Bayesian Optimization

April 4, 2026 · View on GitHub

Overview & Motivation

Bayesian Optimization (BO) is a gradient-free, sample-efficient strategy for optimizing black-box functions that are expensive to evaluate. Unlike gradient-based methods (gradient descent, Adam), BO does not require access to derivatives. It is ideal for calibrating numerical controllers, tuning hyperparameters, or any optimization task where each function evaluation is costly — for example, running a full closed-loop simulation.
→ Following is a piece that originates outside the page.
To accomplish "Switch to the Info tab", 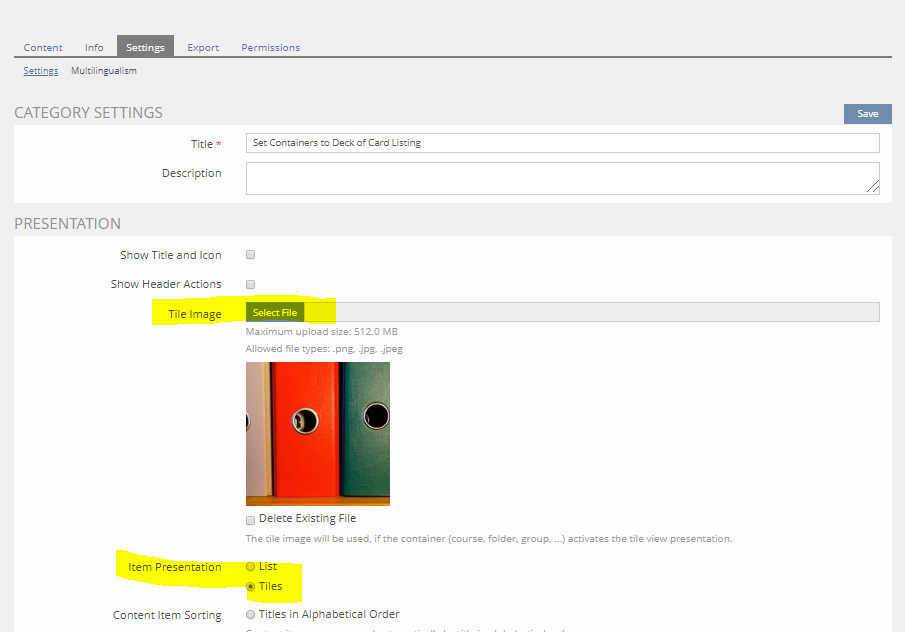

BO maintains a probabilistic surrogate model (typically a Gaussian Process) of the objective function. At each iteration, it uses an acquisition function to select the next query point that balances exploration (uncertain regions) with exploitation (promising regions). After evaluating the true objective at that point, the surrogate is updated and the process repeats.

Mathematical Theory

Gaussian Process Surrogate

A Gaussian Process (GP) defines a distribution over functions:

$f \sim \mathcal{GP}(m(\mathbf{x}), k(\mathbf{x}, \mathbf{x}'))$

With zero mean $m = 0$ and squared-exponential (RBF) kernel:

$k(\mathbf{x}, \mathbf{x}') = \sigma_f^2 \exp\!\left(-\frac{\|\mathbf{x} - \mathbf{x}'\|^2}{2\ell^2}\right)$

where $\ell$ is the length-scale and $\sigma_f^2$ is the signal variance.
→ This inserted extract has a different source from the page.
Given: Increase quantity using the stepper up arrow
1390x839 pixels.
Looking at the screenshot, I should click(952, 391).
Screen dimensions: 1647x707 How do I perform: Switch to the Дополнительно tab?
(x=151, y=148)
Given $n$ observations $\{(\mathbf{x}_i, y_i)\}$ , the GP posterior at a new point $\mathbf{x}_*$ is Gaussian:

$p(f_* | \mathbf{X}, \mathbf{y}, \mathbf{x}_*) = \mathcal{N}(\mu_*, \sigma_*^2)$

$\mu_* = \mathbf{k}_*^T (\mathbf{K} + \sigma_n^2 \mathbf{I})^{-1} \mathbf{y}$

$\sigma_*^2 = k_{**} - \mathbf{k}_*^T (\mathbf{K} + \sigma_n^2 \mathbf{I})^{-1} \mathbf{k}_*$

where:

$\mathbf{K}_{ij} = k(\mathbf{x}_i, \mathbf{x}_j)$ is the $n \times n$ kernel matrix
$\mathbf{k}_{*,i} = k(\mathbf{x}_*, \mathbf{x}_i)$ is the cross-kernel vector
$\sigma_n^2$ is the observation noise variance

Expected Improvement Acquisition Function

For minimization, the Expected Improvement (EI) at $\mathbf{x}$ given best observed value $f^* = \min_i y_i$ is:

$\text{EI}(\mathbf{x}) = \mathbb{E}[\max(f^* - f(\mathbf{x}), 0)]$

For a GP surrogate this evaluates analytically:

$\text{EI}(\mathbf{x}) = (f^* - \mu_*)\,\Phi(z) + \sigma_*\,\phi(z), \quad z = \frac{f^* - \mu_*}{\sigma_*}$

where $\Phi$ is the standard normal CDF and $\phi$ is the PDF.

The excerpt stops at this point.